The utilisation of biomass feedstocks for energy (bioenergy) or products will be a piece of this puzzle, but even within this area, the way forward will involve a combination of different, innovative technologies. Fantastic work has already been done; for example, we now have a much better understanding of key biomass conversion technologies such as those based on thermochemical (pyrolysis, gasification) and biological (anaerobic digestion, fermentation). However, as we move towards a net zero world, research innovation is needed to improve existing technologies and create new ones. We need biomass technologies with improved performance that are more cost- and energy-efficient and more flexible in terms of feedstocks. Making biomass utilisation economic will, in many cases, require a biorefinery approach (where multiple products are created from one feedstock to extract maximum value) and delivering such systems requires novel and innovative approaches. We need to improve the way different biomass technologies work together and couple this with carbon capture, storage and utilisation to deliver even more effective GHG removal. To achieve net zero will not be possible without carbon capture, so the development and integration of bioenergy processes is essential.

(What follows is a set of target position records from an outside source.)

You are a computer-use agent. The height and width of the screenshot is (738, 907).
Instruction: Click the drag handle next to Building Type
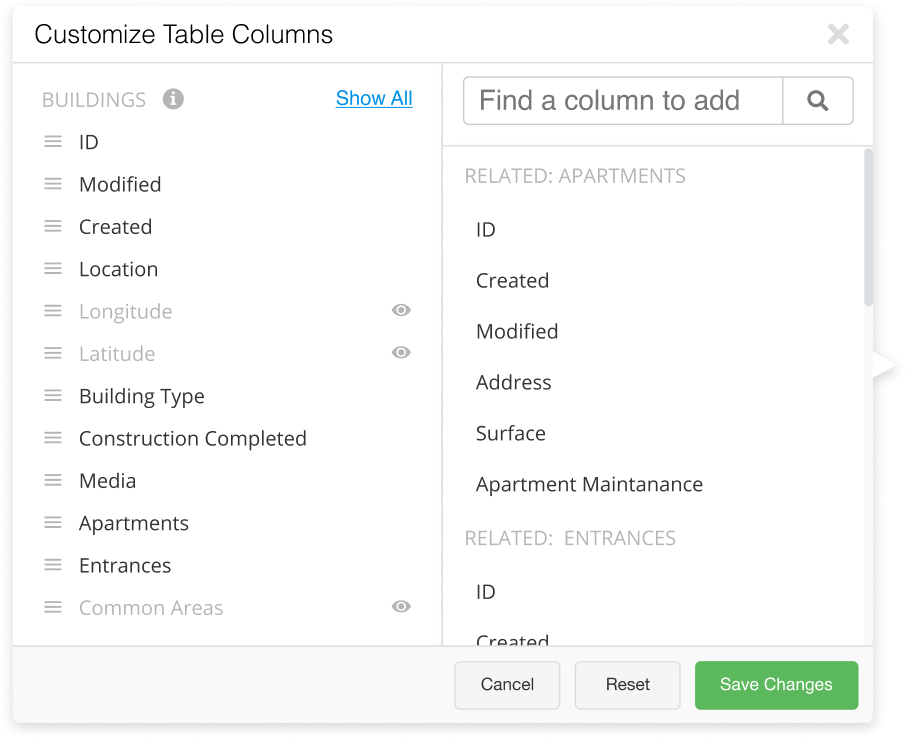(x=53, y=395)
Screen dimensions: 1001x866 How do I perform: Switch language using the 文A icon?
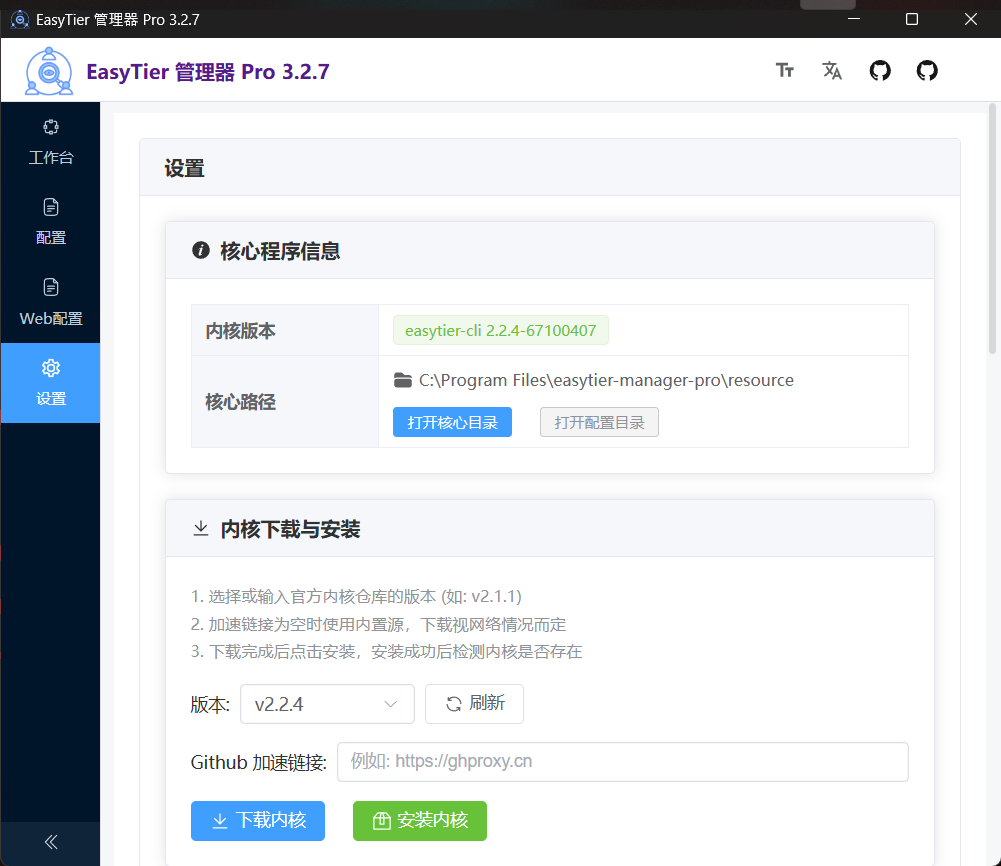click(832, 70)
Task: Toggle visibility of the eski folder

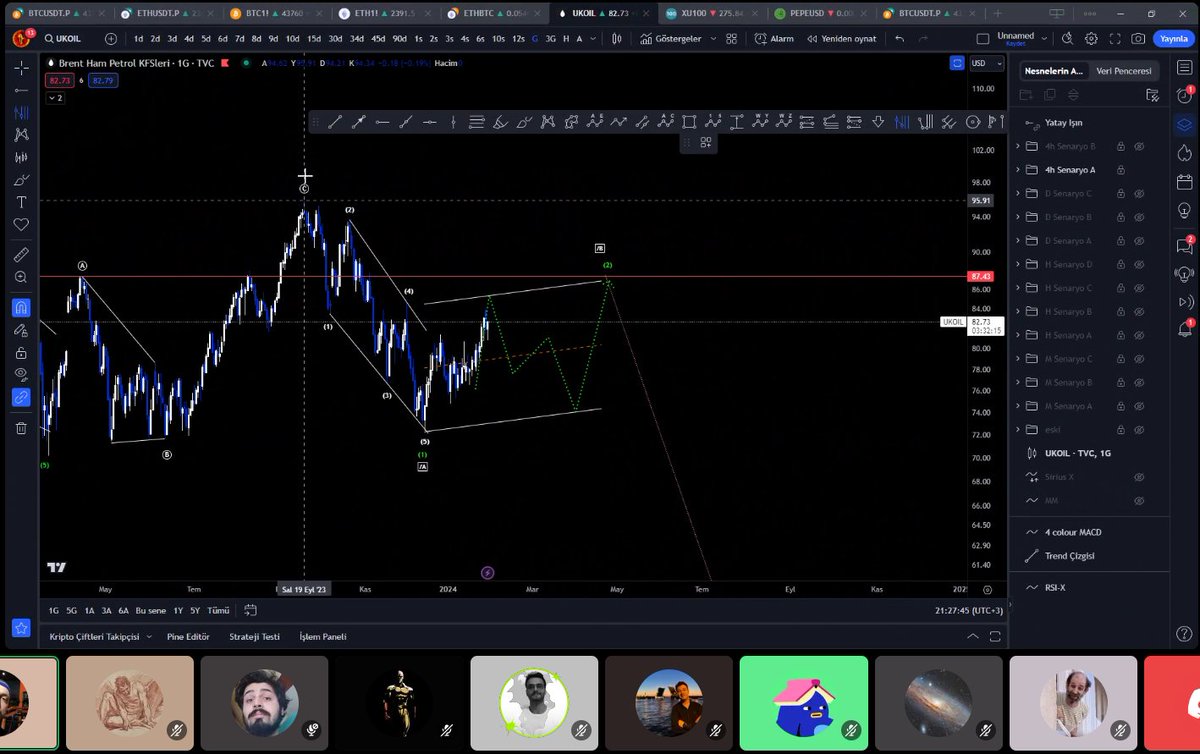Action: (1138, 429)
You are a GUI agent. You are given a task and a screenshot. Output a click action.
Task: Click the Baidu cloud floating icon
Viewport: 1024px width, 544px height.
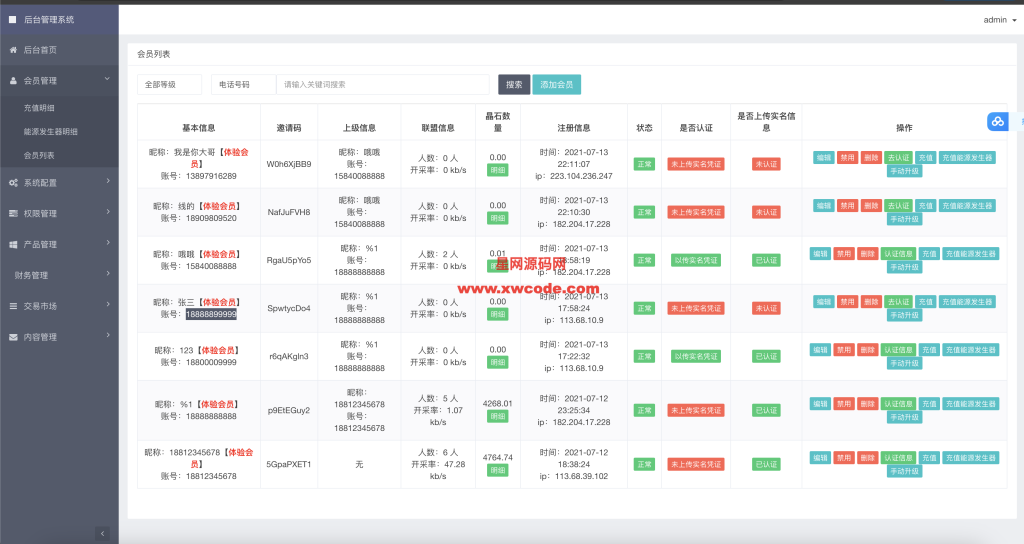[998, 122]
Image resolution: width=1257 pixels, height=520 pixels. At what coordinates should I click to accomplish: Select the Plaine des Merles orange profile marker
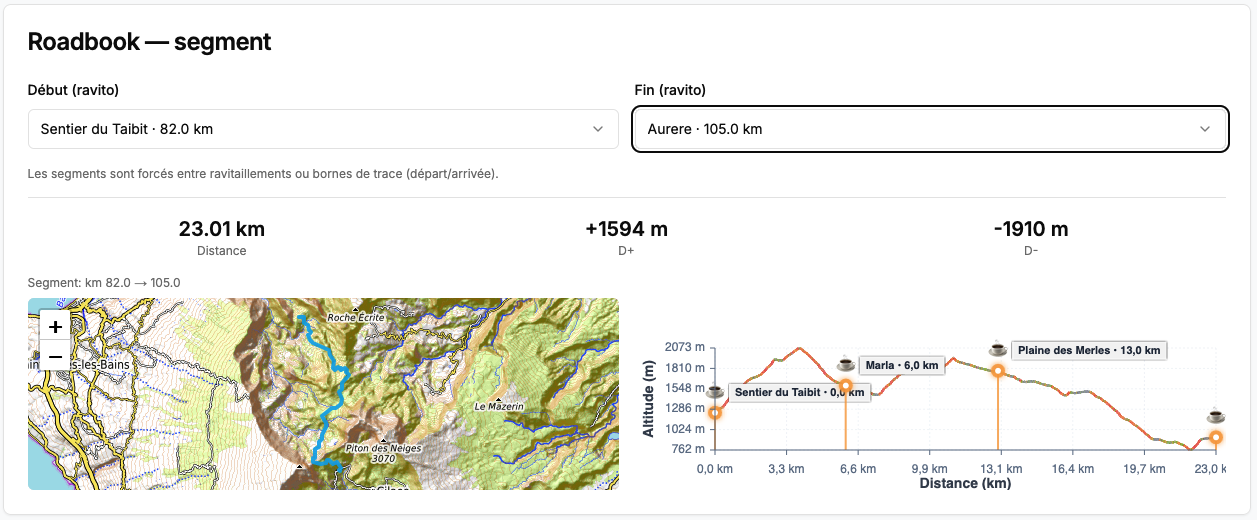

However, successful innovation is needed to address these challenges; such technologies will only impact our net-zero transition if they go beyond lab-scale experiments and are used and deployed at scale. Such upscaling is necessary across the whole biomass supply chain, from feedstock supply to the technologies for treating and utilising biomass. But the transition to the large scale needed for deployment isn’t always simple. For example, there may be good knowledge of a technology’s performance under laboratory conditions and with ideal feedstocks. Yet, understanding how this varies with real feedstocks, larger volumes, and integration with other technologies is often poor. When technologies are scaled up, this can lead to significant performance issues and commercial failure. The UK would greatly benefit from more open access scale-up facilities to help speed up and de-risk the move to demonstration scale. Alongside this, it is vital that policy relating to biomass feedstocks and their role in achieving net zero is consistent across government departments and sectors and that there is policy certainty in the medium to long term. Scale-up and deployment of biomass technologies requires investment, and changing policy and support often deters investors.
Innovation is required through continued multidisciplinary research and strong engagement with industry and policy stakeholders, all of which lies at the core of the Supergen Bioenergy Hub and the BBSRC Networks in Industrial Biotechnology and Bioenergy. We will all continue this work and keep adding solution pieces to the huge climate change puzzle!